Mises en regard avec les clichés anciens, ses photos suscitent une drôle d'impression. Comme si quelque chose avait changé qui ne se verrait pas forcément de prime abord. Ça donne envie de jouer au jeu des sept erreurs. Des « erreurs » qui ne sont que le reflet de choix et d'abandons successifs, trahissant cent ans de pression (et de déprise) humaine. « On m'a donné carte blanche, savoure le photographe. La seule "contrainte" était de travailler en noir et blanc. J'ai travaillé en fonction des éclairages, pour être au plus près des horaires des premières photos. Mais les modes de vie ont changé : à 10 heures du matin, il n'y a plus personne sur les places des villages. »

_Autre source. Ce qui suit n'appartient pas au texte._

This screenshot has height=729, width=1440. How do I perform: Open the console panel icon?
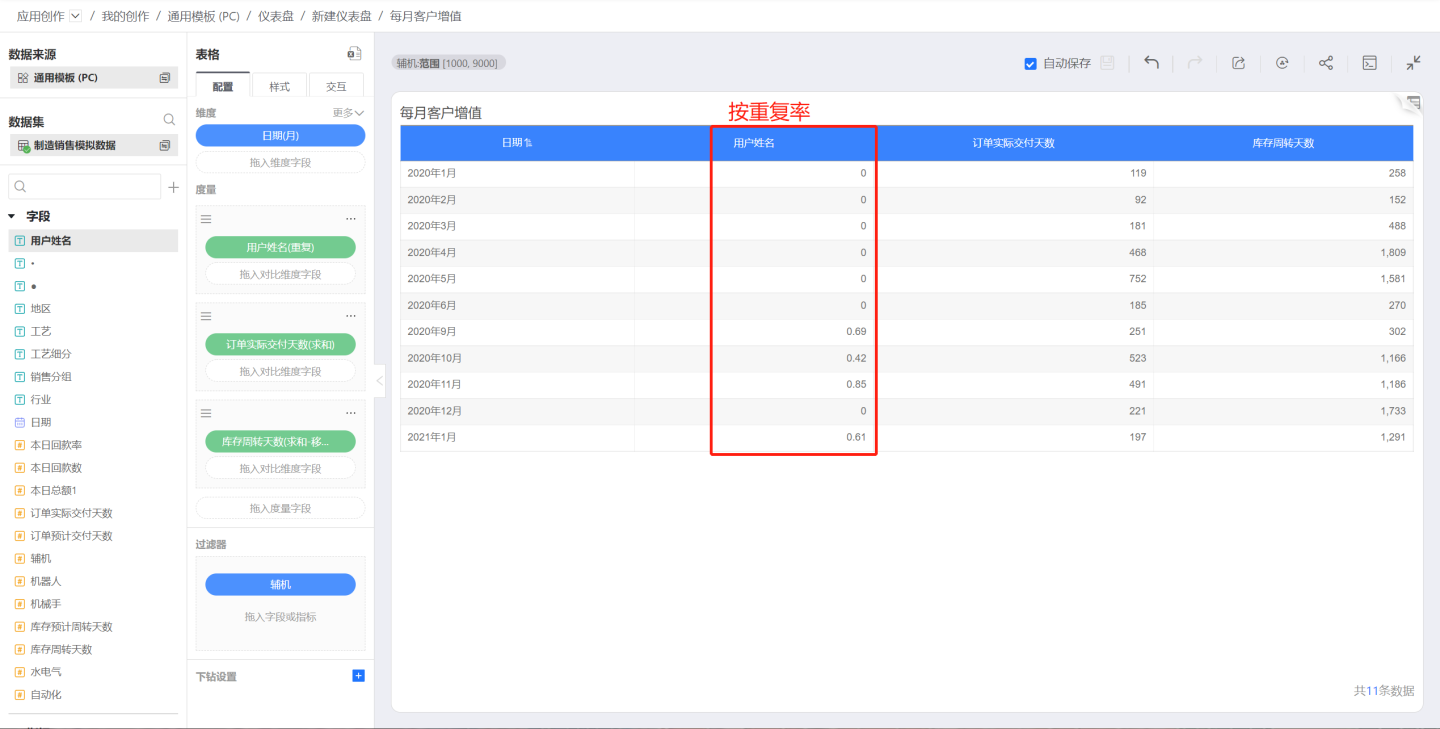point(1369,63)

Pour les paysages, la tâche a sans doute été plus compliquée encore. Le photographe a dû retrouver les angles de prise de vue des clichés anciens. Car, en l'espace de 80 à 100 ans, la végétation a poussé, des champs se sont enfrichés, des pans entiers de forêt ont masqué les perspectives. « Même si on peut imaginer que les cartes postales sont en partie mises en scène - les paysans, les dames des fermes et les enfants ont l'air de poser au milieu des charrettes de foin - en 100 ans, il y a tout de même eu de gros changements, remarque le photographe. On ne peut que constater les inconvénients d'un urbanisme mal maîtrisé, les fils électriques et les réseaux qui partent dans tous les sens. Dans certains secteurs, de gros mas dauphinois ou des chalets savoyards en bois sont apparus, qui créent un décalage avec l'architecture traditionnelle du Trièves. Jusqu'aux voitures qui, dans les villages, font écran aux maisons. Parfois on ne voit même plus les rez-de-chaussée. »

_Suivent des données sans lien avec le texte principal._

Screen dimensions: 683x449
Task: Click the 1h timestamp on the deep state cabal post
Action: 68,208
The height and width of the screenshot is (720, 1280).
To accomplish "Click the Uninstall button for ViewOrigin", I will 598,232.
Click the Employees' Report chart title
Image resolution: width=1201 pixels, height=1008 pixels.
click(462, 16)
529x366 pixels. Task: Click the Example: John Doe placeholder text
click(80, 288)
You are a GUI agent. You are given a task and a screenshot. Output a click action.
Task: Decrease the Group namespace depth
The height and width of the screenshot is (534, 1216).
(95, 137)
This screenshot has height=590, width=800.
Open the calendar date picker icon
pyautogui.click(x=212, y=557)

Pour réaliser certaines prises de vue, Gérard Besson a dû crapahuter, chercher, se décaler, se repérer à l'aide de cartes, imaginer le paysage derrière le bosquet, dénicher des maisons camouflées derrière des rideaux d'arbres... Certains chemins ont disparu, les terrains agricoles ont été redessinés, la forêt a gagné. Sans compter les « chamboulements » provoqués par certains aménagements, comme l'autoroute, qui ont rendu les photos irréalisables, notamment du côté d'Avignonnet.
Au cœur des villages, les changements sont souvent plus subtils. Les bistrots ont disparu, les maisons n'ont plus la même vocation. Beaucoup ne sont plus paysannes, certaines ont été transformées en « résidences secondaires », repérables à leurs façades impeccables...et leurs volets clos. A Mens, le photographe a pris la liberté d'un petit écart par rapport au point de vue de la carte postale. Il s'est reculé pour photographier la place du Petit Breuil sous un angle plus large. Les villageois moustachus, les femmes « en cheveux » et les enfants ont disparu. Seule demeure une présence humaine fantôme, symbolisée par un monument aux morts et... une demi-douzaine de voitures.